Every record shown below is to be output exactly.
═══ Available records ═══
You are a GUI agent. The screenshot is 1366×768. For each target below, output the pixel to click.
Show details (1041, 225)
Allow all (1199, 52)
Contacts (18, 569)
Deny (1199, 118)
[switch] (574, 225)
═══
▶ **Answer area**:
You are a GUI agent. The screenshot is 1366×768. For each target below, output the pixel to click.
Show details (1041, 225)
Allow all (1199, 52)
Contacts (18, 569)
Deny (1199, 118)
[switch] (574, 225)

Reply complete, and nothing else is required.